1971–72 Moroccan Throne Cup

Tournament details
- Country: Morocco

Final positions
- Champions: Chabab Mohammédia Racing de Casablanca

= 1971–72 Moroccan Throne Cup =

The 1971–72 season of the Moroccan Throne Cup was the 16th edition of the competition.
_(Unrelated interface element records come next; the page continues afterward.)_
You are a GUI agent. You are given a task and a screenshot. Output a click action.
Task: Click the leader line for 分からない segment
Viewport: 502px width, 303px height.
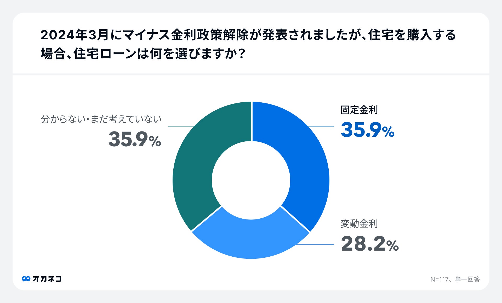(x=180, y=126)
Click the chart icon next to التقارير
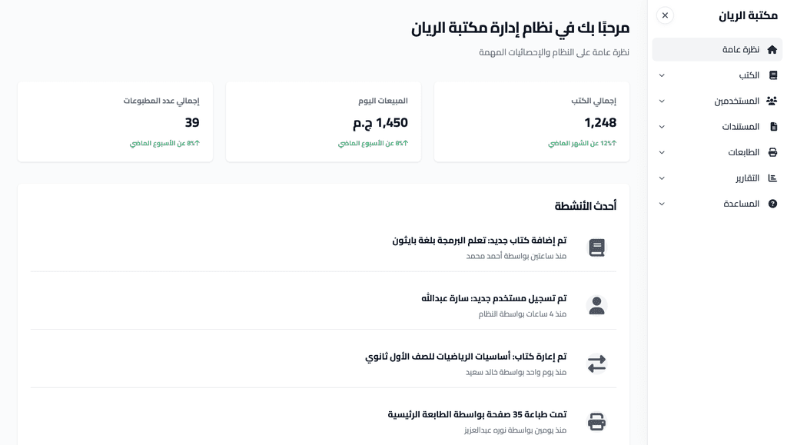This screenshot has height=445, width=787. click(x=772, y=178)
The two finalists, Chabab Mohammédia and Racing de Casablanca, were both declared winners in the final. Chabab Mohammédia and Racing de Casablanca both won the title for the first time in their history.

== Tournament ==
=== Last 16 ===

| Team 1 | Team 2 | Result |
|---|---|---|
| Renaissance de Settat | Kawkab Marrakech | 2–1 |
| KAC Kénitra | Hassania d'Agadir | 1–1 4–5 (pens) |
| Mouloudia Club d'Oujda | Raja Club Athletic | 3–1 |
| Raja de Beni Mellal | Chabab Mohammédia | 1–2 |
| Difaâ Hassani El Jadidi | Fath Union Sport | 1–0 |
| Tihad Sportif Casablanca | Rapide Oued Zem | 1–1 4–3(pens) |
| Renaissance de Kénitra | Olympique de Boujniba | 1–2 |
| Racing de Casablanca | Wydad Athletic Club | 1–1 3–2 (pens) |

=== Quarter-finals ===

| Team 1 | Team 2 | Result |
|---|---|---|
| Racing de Casablanca | Renaissance de Settat | 1–1 4–3 (pens) |
| TAS de Casablanca | Olympique de Boujniba | 2–2 2–4 (pens) |
| Mouloudia Club d'Oujda | Chabab Mohammédia | 1–0 2–3 (pens) |
| Difaâ Hassani El Jadidi | Maghreb de Fès | 1–1 5–4 (pens) |

=== Semi-finals ===

| Team 1 | Team 2 | Result |
|---|---|---|
| Chabab Mohammédia | Difaâ Hassani El Jadidi | 1–1 4–2 (pens) |
| Racing de Casablanca | Olympique de Boujniba | 6–1 |

=== Final ===
The final between the two winning semi-finalists, Chabab Mohammédia and Racing de Casablanca, did not take place, and both clubs were declared winners in 1972.